ISTRUZIONI:
• 1. Riscrivi il testo sugli aiuti italiani alla Siria da "Anche se non" fino a "il suo apporto." incluso, sostituendo "ufficiale" con "formale".
• 2. Prosegui il testo sugli aiuti italiani alla Siria a partire dalla sua ultima frase.

ESTRATTO DELLA PAGINA:
▼
L’Italia, tra i Paesi europei, è stato il primo a inviare aiuti e a rispondere alla richiesta di soccorso ufficiale inoltrata da Damasco all’Ue tramite il meccanismo europeo di protezione civile. Un elemento che potrebbe avere anche risvolti politici non indifferenti: in una fase dove il governo siriano, per via dell’emergenza terremoto, sta riallacciando parziali contatti con l’occidente, l’Italia potrebbe giocare un ruolo di primo piano nella ricucitura dei rapporti.

L’arrivo degli aiuti tramite Beirut

Appare importante però chiarire un aspetto: Roma e Damasco non hanno intrapreso iniziative volte a normalizzare i rapporti. Tutti i mezzi inviati dall’Italia stanno arrivando dal Libano. In primis per motivi logistici, visto che lo scalo di Aleppo risulta parzialmente danneggiato e quello di Damasco è più distante dalle zone danneggiate. Ma ci sono anche motivazioni politiche. Italia e Siria, da quando nel 2011 è iniziata la guerra civile, hanno interrotto i contatti diplomatici. Non solo, ma anche Roma ha più volte dato il suo benestare alle sanzioni imposte dall’Ue contro il governo siriano guidato dal presidente Bashar Al Assad.

Fare leva sul Libano quindi, ha evitato contatti diretti tra le parti e ha reso più veloci i tempi di consegna del materiale. Gli aiuti infatti, una volta giunti a Beirut, sono stati presi in carico dalla mezzaluna rossa, l’equivalente della nostra croce rossa.

Roma arrivata prima degli altri Paesi Ue

Anche se non ci sono stati diretti contatti con la Siria, gli aiuti italiani sono stati inviati dopo l’attivazione del meccanismo europeo di protezione civile richiesto da Damasco. Roma, in poche parole, si è mossa rispondendo a una precisa e ufficiale richiesta di soccorso delle autorità siriane. E si è mossa prima di altri Paesi europei. Lo ha sottolineato l’inviato Ue per la Siria, Dan Stoenescu, ringraziando l’Italia per il suo apporto.
▲
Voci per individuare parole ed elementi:
▼
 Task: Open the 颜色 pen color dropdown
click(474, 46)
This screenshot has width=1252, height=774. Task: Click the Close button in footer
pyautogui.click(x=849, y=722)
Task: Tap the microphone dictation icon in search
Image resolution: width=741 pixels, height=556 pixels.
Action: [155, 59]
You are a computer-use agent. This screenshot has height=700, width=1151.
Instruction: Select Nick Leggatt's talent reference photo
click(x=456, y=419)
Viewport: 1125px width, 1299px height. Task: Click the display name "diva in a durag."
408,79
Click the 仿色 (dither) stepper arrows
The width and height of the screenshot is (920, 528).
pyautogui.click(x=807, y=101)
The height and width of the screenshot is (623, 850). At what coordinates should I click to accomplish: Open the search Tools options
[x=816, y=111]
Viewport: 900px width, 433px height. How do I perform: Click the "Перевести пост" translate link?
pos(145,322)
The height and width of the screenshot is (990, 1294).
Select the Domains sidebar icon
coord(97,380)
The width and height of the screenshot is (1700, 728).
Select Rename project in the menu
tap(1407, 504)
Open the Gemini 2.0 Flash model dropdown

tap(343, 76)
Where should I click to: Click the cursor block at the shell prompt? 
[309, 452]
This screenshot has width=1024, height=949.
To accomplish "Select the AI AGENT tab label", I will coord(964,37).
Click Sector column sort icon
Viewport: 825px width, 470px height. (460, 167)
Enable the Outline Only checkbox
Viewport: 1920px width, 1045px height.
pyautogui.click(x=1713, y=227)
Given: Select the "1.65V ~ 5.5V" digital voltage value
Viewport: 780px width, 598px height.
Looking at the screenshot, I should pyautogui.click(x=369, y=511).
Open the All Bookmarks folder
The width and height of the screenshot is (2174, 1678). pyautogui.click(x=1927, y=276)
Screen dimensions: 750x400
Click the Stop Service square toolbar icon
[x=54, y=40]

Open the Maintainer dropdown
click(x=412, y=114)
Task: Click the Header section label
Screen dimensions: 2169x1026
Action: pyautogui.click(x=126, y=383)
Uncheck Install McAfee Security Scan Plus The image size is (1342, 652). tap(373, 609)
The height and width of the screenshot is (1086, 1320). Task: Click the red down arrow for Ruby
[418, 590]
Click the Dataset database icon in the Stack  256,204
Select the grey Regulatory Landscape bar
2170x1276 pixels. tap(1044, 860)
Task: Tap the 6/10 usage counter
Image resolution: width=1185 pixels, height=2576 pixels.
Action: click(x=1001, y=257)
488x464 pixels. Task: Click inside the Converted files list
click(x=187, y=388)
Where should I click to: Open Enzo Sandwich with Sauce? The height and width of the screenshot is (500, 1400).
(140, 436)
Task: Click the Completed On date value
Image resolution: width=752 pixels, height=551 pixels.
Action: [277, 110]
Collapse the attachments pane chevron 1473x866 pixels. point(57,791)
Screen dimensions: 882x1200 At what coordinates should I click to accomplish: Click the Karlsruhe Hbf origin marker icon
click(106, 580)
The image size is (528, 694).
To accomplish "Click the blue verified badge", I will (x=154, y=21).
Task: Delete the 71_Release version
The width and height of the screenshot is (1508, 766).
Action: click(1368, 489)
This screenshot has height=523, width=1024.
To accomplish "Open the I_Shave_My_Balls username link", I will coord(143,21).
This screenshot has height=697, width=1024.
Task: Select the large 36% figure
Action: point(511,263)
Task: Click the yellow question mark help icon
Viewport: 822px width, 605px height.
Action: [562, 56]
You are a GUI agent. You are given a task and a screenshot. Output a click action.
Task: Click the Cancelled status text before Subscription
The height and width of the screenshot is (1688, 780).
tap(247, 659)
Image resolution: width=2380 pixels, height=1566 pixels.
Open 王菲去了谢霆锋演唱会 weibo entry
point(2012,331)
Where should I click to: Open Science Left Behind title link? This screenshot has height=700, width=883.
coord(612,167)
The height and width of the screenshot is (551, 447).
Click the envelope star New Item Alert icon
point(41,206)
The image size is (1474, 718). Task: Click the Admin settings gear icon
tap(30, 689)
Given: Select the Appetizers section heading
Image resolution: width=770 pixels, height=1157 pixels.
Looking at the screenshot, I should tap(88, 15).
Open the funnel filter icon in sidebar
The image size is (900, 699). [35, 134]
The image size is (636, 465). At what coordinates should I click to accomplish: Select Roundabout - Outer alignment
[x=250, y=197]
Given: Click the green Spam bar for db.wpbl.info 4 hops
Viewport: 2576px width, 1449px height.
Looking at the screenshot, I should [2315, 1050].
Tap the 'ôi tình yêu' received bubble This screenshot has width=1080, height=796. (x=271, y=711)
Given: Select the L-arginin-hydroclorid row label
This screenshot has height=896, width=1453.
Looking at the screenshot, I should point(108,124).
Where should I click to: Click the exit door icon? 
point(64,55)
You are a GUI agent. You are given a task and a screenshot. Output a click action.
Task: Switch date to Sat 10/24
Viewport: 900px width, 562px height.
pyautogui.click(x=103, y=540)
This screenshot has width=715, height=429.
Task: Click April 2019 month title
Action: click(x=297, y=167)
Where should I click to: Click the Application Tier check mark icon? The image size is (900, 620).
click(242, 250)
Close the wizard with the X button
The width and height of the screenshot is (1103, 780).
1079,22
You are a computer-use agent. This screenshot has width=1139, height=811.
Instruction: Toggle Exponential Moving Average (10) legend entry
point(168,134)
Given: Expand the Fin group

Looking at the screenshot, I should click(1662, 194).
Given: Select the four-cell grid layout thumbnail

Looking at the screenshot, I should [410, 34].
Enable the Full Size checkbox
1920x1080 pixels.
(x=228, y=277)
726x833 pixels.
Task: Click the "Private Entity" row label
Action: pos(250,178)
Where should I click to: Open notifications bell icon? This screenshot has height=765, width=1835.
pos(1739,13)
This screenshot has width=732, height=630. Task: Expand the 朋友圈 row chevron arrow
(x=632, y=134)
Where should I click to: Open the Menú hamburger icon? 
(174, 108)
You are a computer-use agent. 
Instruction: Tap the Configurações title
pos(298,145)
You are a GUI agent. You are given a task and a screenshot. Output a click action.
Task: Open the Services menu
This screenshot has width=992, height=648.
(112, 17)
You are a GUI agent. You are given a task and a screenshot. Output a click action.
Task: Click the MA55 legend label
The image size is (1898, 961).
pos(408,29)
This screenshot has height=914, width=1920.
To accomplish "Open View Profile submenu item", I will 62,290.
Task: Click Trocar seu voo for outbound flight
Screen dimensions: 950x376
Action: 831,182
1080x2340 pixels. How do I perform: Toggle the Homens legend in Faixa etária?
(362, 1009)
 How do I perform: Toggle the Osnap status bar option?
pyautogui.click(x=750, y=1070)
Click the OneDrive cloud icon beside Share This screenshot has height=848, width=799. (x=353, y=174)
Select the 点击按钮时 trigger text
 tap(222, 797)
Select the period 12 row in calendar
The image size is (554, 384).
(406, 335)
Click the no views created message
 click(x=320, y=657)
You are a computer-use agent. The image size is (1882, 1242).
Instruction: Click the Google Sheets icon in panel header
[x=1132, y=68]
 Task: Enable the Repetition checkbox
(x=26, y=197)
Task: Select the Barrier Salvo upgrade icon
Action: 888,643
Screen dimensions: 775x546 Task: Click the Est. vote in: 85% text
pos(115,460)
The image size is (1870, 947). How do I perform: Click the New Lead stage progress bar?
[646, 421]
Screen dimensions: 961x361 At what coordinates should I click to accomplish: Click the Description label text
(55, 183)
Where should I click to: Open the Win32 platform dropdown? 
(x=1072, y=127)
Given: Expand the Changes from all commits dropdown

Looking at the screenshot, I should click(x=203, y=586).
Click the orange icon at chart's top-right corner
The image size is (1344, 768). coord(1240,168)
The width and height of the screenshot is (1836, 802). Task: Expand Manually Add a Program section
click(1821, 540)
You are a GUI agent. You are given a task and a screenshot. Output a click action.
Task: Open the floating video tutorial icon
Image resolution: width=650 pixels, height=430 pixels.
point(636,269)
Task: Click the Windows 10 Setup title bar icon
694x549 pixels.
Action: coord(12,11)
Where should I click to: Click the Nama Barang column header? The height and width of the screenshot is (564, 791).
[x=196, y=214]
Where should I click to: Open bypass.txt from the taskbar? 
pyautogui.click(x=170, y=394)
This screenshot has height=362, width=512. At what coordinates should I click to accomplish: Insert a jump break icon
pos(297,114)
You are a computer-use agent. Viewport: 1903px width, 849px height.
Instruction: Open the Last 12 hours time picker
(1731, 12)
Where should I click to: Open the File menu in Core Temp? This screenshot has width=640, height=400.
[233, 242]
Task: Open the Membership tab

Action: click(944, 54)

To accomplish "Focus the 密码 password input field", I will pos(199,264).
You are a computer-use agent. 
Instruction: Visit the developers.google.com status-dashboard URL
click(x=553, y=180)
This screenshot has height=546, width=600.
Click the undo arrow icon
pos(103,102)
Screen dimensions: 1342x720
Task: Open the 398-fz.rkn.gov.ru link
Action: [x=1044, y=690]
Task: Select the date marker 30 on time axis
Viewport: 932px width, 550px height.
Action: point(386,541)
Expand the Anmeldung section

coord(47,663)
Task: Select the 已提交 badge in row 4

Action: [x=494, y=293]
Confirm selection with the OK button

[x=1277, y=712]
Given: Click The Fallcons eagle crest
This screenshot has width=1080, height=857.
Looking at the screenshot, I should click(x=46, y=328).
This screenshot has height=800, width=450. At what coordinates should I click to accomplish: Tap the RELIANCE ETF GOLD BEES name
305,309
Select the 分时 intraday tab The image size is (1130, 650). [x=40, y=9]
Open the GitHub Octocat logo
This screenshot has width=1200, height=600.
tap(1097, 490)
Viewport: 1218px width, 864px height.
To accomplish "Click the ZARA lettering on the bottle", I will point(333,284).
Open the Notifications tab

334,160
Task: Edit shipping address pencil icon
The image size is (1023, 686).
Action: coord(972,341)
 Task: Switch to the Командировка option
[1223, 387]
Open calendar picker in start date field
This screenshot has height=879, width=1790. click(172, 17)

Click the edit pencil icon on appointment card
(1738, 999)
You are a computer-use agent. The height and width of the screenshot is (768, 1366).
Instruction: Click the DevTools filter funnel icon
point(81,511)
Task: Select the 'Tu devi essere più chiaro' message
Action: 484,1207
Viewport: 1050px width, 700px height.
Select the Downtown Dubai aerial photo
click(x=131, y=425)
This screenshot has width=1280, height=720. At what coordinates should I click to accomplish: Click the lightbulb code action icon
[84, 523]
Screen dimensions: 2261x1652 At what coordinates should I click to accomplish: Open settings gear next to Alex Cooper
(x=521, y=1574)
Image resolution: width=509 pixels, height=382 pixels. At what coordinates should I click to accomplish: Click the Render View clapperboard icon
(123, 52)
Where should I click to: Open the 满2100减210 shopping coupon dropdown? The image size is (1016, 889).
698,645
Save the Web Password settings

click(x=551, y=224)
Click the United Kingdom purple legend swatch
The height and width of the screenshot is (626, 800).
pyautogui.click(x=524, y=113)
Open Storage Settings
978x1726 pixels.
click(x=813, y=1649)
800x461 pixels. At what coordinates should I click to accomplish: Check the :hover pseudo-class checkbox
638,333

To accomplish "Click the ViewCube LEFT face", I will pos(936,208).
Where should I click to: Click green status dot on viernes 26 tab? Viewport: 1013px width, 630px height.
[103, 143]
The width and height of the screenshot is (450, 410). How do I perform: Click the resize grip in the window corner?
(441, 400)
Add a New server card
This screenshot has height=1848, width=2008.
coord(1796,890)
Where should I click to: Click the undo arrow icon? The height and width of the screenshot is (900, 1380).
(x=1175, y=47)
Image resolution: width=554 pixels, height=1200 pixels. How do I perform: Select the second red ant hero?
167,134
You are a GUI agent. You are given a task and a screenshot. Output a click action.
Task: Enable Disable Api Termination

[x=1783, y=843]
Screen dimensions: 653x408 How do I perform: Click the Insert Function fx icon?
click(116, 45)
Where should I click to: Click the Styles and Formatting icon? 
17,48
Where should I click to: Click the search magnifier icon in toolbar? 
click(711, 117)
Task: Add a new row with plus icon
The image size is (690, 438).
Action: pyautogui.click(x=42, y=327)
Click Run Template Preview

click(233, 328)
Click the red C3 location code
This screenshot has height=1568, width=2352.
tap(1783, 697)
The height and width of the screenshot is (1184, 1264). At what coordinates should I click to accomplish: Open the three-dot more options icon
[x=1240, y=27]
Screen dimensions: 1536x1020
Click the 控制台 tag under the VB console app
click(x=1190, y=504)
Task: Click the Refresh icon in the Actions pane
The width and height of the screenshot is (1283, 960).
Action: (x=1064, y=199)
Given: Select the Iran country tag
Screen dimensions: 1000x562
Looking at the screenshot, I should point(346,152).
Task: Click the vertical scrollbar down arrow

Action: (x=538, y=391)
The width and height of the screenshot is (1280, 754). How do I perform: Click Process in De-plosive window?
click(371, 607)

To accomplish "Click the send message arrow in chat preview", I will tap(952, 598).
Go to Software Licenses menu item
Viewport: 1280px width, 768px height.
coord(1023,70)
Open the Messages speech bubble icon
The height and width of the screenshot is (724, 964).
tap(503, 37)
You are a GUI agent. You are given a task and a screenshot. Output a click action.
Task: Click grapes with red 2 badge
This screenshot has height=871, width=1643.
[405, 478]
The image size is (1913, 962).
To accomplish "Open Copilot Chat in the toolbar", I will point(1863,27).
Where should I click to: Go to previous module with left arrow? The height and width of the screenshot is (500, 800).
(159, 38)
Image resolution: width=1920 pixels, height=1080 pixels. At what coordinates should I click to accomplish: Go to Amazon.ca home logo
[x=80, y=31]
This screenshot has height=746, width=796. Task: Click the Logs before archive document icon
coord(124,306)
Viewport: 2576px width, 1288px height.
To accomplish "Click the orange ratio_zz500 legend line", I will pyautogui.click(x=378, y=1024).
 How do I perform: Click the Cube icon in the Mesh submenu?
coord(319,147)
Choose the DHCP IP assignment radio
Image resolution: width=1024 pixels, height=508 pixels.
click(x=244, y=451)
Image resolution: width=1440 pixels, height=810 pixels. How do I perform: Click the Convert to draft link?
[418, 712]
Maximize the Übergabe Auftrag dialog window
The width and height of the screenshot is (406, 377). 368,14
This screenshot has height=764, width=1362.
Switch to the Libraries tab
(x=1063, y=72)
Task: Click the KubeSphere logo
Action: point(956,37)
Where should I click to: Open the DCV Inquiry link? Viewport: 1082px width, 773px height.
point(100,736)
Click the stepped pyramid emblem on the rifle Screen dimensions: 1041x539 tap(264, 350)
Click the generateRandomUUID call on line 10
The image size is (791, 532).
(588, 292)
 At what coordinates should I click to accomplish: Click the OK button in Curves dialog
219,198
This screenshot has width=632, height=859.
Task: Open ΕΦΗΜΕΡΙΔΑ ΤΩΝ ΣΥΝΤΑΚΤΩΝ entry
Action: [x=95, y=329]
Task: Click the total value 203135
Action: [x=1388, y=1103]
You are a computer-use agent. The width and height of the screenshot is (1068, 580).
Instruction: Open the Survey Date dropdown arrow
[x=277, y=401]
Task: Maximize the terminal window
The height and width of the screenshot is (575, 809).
▲
SOLUZIONI DELL'ESERCIZIO:
• 1.
Anche se non ci sono stati diretti contatti con la Siria, gli aiuti italiani sono stati inviati dopo l’attivazione del meccanismo europeo di protezione civile richiesto da Damasco. Roma, in poche parole, si è mossa rispondendo a una precisa e formale richiesta di soccorso delle autorità siriane. E si è mossa prima di altri Paesi europei. Lo ha sottolineato l’inviato Ue per la Siria, Dan Stoenescu, ringraziando l’Italia per il suo apporto.

• 2.
Sul perché i voli italiani diretti a Beirut sono stati i primi ad alzarsi in Europa, possono esserci almeno due spiegazioni. Anche in questo caso una è di natura logistica, l’altra di natura politica. A livello tecnico, l’Italia tra i Paesi Ue è quello con una più vasta esperienza nelle emergenze causate da disastri naturali. Dunque la macchina logistica che sta dietro ad operazioni di soccorso e di invio di aiuti in zone disastrate risulta tra le più collaudate in Europa. Scattato il meccanismo europeo, le nostre autorità hanno potuto da subito soddisfare le richieste siriane.

Possibile un lavoro di ricucitura con Damasco?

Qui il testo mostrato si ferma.